Jika masing-masing pihak sudah memahami memahami makna yang terkandung dalam PKB tersebut, selanjutnya melaksanakan PKB secara konsekuen. Oleh karenanya tidak akan timbul masalah yang cukup berarti. Meskipun PKB sudah mengatur hak-hak dan kewajiban pengusaha juga pekerja melalui kesepakatan umum, tidak mustahil akan terjadi penafsiran yang berbeda dalam pelaksanaannya. Jika terjadi hal-hal seperti itu, kedua belah pihak harus melihat kembali PKB yang telah disepakati dan dipakai sebagai pedoman sehingga segala perbedaan itu dapat diselesaikan secara musyawarah.

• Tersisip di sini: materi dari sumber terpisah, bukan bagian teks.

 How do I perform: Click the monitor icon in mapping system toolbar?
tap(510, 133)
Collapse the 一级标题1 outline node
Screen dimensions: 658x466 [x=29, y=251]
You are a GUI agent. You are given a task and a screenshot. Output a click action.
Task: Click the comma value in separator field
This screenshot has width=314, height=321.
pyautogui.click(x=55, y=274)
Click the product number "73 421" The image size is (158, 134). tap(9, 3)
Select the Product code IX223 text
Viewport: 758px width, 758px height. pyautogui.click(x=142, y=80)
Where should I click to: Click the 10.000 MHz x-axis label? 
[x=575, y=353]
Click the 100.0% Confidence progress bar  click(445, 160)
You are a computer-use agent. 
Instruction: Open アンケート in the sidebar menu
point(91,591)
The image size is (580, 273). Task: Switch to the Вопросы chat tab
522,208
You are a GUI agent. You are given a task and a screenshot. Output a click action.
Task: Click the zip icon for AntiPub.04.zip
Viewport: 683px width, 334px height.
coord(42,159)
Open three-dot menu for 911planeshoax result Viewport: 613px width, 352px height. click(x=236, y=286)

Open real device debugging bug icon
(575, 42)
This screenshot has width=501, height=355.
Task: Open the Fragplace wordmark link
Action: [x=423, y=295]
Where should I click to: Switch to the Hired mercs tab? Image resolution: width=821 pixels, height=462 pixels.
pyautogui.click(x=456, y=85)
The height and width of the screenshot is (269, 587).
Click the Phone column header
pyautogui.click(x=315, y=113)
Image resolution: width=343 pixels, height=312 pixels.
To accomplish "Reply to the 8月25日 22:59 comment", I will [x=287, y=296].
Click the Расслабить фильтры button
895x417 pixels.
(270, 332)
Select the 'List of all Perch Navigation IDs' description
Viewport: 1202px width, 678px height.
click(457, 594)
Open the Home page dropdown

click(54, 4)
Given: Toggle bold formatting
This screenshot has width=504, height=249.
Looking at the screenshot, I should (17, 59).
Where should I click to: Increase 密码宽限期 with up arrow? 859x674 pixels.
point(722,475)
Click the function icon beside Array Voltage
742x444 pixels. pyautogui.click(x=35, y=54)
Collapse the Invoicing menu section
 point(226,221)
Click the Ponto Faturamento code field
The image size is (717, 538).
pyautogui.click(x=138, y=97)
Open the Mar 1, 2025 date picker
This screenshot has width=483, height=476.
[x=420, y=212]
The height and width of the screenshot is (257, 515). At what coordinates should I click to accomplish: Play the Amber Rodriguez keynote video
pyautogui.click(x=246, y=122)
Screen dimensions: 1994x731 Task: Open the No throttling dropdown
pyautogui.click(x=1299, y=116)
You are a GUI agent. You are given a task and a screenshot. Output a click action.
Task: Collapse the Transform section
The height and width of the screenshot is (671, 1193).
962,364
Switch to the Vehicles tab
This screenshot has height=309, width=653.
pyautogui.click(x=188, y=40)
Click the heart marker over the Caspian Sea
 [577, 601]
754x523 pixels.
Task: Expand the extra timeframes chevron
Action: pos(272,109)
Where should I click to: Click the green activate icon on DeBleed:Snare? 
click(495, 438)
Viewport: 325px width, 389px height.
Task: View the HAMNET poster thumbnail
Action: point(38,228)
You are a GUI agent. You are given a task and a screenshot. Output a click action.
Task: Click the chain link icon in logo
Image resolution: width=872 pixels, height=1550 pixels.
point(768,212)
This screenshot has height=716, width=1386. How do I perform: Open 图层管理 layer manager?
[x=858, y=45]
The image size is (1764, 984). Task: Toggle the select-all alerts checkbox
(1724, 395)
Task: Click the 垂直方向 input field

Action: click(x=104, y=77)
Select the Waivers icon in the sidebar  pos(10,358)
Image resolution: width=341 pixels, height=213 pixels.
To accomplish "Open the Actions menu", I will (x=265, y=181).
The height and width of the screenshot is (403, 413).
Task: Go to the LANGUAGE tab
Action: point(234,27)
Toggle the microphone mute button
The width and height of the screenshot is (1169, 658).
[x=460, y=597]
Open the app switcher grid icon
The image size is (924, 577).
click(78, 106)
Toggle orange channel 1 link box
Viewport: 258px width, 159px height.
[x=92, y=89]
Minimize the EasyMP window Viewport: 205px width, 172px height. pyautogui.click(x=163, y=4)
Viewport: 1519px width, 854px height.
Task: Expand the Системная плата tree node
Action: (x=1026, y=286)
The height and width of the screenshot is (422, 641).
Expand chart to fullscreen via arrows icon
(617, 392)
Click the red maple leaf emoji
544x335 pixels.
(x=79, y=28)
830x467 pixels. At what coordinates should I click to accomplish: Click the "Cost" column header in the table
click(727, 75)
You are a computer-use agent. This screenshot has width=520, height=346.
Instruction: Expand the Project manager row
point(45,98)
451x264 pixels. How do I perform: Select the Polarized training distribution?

Negara-negara yang sudah maju telah membuktikan bahwa kedua alat tersebut telah mengurangi kesenjangan antara si kaya dan miskin, juga sekaligus mengurangi potensi kemarahan sosial. Akan tetapi, apa yang sesungguhnya terjadi di negara kita ini, perlindungan undang-undang dengan status usahanya berorientasi kepada keuntungan (profit). Pemerintah malah ikut-iktan mengambil dana deviden dari keuntungan Jamsostek. Oleh karenanya, uang pensiun yang diterima buruh tidak pernah cukup memenuhi kebutuhan keluarga buruh atau buruhnya sendiri.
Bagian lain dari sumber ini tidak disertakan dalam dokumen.